--- Data provided ---
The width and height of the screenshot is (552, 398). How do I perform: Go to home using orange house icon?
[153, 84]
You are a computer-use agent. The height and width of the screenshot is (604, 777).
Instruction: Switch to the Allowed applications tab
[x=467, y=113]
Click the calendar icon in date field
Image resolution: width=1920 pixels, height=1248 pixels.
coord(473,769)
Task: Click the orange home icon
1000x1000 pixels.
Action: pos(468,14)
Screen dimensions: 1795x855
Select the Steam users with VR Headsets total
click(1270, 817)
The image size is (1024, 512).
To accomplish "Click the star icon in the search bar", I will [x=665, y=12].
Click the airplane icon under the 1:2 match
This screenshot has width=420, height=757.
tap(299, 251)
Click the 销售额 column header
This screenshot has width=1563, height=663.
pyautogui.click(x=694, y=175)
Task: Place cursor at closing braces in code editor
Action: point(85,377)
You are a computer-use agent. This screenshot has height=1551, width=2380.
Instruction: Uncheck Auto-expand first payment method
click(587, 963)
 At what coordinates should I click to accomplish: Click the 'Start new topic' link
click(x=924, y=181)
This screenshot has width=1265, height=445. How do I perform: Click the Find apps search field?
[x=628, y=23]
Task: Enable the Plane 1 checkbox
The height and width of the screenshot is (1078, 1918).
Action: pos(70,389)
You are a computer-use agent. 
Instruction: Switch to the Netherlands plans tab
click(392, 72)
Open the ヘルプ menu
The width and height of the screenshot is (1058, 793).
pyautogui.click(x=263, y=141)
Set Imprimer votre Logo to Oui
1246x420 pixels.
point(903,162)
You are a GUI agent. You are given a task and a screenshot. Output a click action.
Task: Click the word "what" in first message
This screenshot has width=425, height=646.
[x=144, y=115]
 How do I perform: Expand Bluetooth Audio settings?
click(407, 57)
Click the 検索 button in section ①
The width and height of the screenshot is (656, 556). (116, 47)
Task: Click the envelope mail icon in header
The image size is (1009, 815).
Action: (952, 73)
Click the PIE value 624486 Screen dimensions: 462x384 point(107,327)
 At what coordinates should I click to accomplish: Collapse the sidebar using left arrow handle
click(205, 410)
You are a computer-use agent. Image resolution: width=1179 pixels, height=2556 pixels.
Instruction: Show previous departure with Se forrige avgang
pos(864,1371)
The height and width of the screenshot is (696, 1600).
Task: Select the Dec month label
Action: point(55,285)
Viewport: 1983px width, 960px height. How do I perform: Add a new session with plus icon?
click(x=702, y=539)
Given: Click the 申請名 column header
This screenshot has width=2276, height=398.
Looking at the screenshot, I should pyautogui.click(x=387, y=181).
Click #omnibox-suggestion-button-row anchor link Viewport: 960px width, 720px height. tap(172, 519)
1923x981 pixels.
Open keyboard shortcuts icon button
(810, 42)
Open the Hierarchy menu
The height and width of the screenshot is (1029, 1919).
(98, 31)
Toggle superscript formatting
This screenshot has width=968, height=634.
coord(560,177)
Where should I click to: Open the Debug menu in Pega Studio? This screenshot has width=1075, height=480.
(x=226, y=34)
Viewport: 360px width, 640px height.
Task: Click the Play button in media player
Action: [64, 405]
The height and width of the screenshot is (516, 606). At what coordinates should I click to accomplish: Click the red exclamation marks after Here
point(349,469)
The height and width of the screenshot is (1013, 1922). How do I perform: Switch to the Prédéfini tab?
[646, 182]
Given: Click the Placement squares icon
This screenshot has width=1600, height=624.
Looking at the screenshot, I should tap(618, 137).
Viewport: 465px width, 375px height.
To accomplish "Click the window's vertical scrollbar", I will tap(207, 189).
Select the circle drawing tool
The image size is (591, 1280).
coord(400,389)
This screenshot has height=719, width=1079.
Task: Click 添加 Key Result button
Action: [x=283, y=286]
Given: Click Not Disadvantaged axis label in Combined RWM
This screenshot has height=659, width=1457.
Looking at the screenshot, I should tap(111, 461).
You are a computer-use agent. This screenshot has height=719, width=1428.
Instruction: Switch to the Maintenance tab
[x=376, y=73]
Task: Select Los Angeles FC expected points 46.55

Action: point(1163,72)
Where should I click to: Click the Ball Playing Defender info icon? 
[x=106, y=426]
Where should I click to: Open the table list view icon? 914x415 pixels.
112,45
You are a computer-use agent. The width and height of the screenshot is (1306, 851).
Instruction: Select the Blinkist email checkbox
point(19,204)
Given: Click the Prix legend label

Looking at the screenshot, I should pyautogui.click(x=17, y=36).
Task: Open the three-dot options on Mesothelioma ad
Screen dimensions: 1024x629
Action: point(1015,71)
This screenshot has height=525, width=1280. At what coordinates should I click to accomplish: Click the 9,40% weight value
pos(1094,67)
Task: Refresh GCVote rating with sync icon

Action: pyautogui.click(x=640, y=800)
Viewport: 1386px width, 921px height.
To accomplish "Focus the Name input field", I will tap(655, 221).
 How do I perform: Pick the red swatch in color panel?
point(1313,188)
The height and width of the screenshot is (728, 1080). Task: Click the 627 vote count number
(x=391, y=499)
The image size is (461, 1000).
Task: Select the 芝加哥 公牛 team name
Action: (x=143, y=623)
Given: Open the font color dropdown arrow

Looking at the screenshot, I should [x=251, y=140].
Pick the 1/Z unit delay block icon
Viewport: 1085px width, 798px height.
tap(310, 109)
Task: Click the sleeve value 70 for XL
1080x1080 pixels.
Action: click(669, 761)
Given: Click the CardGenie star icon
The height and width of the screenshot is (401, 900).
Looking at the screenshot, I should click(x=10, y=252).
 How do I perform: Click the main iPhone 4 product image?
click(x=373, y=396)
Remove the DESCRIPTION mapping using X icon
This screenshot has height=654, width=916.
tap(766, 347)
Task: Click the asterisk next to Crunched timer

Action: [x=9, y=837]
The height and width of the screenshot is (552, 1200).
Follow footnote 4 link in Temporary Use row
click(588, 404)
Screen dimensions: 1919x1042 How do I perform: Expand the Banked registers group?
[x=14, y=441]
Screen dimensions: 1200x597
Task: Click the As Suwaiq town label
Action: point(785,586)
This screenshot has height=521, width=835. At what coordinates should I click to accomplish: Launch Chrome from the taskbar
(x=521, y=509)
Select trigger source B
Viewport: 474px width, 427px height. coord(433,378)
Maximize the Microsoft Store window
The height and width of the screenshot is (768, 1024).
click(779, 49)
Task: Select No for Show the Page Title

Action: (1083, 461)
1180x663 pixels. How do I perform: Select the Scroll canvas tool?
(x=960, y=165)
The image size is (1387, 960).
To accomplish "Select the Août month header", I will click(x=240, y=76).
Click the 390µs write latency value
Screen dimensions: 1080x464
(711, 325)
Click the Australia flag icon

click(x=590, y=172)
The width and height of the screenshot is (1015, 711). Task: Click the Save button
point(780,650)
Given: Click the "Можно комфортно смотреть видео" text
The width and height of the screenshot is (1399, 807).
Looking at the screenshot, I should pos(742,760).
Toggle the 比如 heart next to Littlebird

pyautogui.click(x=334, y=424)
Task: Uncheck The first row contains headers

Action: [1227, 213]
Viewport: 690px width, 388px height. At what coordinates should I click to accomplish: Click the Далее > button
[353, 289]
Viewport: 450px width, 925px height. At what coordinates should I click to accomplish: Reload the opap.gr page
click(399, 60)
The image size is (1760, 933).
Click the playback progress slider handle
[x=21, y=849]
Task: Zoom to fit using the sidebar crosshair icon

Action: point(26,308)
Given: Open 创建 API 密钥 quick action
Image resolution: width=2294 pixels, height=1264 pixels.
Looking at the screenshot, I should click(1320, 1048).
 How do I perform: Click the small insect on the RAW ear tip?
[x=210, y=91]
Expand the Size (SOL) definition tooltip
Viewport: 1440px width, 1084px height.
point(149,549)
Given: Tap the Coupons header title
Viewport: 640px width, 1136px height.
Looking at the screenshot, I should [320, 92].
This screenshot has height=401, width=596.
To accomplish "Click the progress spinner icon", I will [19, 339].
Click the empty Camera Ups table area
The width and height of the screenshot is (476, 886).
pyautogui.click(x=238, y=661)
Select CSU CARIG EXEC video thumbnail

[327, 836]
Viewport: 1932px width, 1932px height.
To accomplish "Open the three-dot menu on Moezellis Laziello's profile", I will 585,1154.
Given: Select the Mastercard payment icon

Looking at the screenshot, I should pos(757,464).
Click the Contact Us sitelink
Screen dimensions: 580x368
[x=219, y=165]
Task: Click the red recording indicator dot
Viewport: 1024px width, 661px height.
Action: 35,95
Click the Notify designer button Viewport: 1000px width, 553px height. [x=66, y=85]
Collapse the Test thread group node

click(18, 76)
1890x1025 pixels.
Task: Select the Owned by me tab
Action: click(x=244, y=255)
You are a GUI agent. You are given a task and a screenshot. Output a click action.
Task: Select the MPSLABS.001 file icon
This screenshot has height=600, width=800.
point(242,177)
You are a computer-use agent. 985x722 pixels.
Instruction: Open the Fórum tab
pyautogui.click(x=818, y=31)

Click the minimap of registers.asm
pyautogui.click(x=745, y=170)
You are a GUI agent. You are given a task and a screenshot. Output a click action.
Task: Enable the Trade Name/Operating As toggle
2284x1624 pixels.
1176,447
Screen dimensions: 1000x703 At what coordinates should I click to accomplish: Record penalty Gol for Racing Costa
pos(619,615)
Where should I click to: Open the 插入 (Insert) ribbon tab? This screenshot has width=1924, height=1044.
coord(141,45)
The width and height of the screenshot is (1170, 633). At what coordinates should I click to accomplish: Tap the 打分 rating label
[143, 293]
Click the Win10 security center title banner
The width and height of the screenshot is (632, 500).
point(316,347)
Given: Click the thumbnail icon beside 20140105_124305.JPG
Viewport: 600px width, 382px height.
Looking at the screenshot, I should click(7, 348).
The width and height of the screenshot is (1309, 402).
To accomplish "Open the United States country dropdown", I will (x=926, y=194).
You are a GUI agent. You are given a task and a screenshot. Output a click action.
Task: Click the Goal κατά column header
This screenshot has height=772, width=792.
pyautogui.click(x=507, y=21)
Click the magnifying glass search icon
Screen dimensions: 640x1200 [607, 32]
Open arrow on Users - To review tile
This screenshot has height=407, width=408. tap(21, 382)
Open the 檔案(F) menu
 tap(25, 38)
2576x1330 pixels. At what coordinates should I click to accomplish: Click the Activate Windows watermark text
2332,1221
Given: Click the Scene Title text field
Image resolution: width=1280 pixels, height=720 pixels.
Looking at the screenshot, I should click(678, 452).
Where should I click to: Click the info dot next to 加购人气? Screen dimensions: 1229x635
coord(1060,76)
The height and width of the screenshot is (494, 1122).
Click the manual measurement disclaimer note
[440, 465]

--- Exercise ---
Word for word, restate the entries from the first line to the line that has "Click the 销售额 column header", both included, and nothing else.

--- Exercise result ---
The width and height of the screenshot is (552, 398). How do I perform: Go to home using orange house icon?
[153, 84]
You are a computer-use agent. The height and width of the screenshot is (604, 777).
Instruction: Switch to the Allowed applications tab
[x=467, y=113]
Click the calendar icon in date field
Image resolution: width=1920 pixels, height=1248 pixels.
coord(473,769)
Task: Click the orange home icon
1000x1000 pixels.
Action: pos(468,14)
Screen dimensions: 1795x855
Select the Steam users with VR Headsets total
click(1270, 817)
The image size is (1024, 512).
To accomplish "Click the star icon in the search bar", I will [x=665, y=12].
Click the airplane icon under the 1:2 match
This screenshot has width=420, height=757.
tap(299, 251)
Click the 销售额 column header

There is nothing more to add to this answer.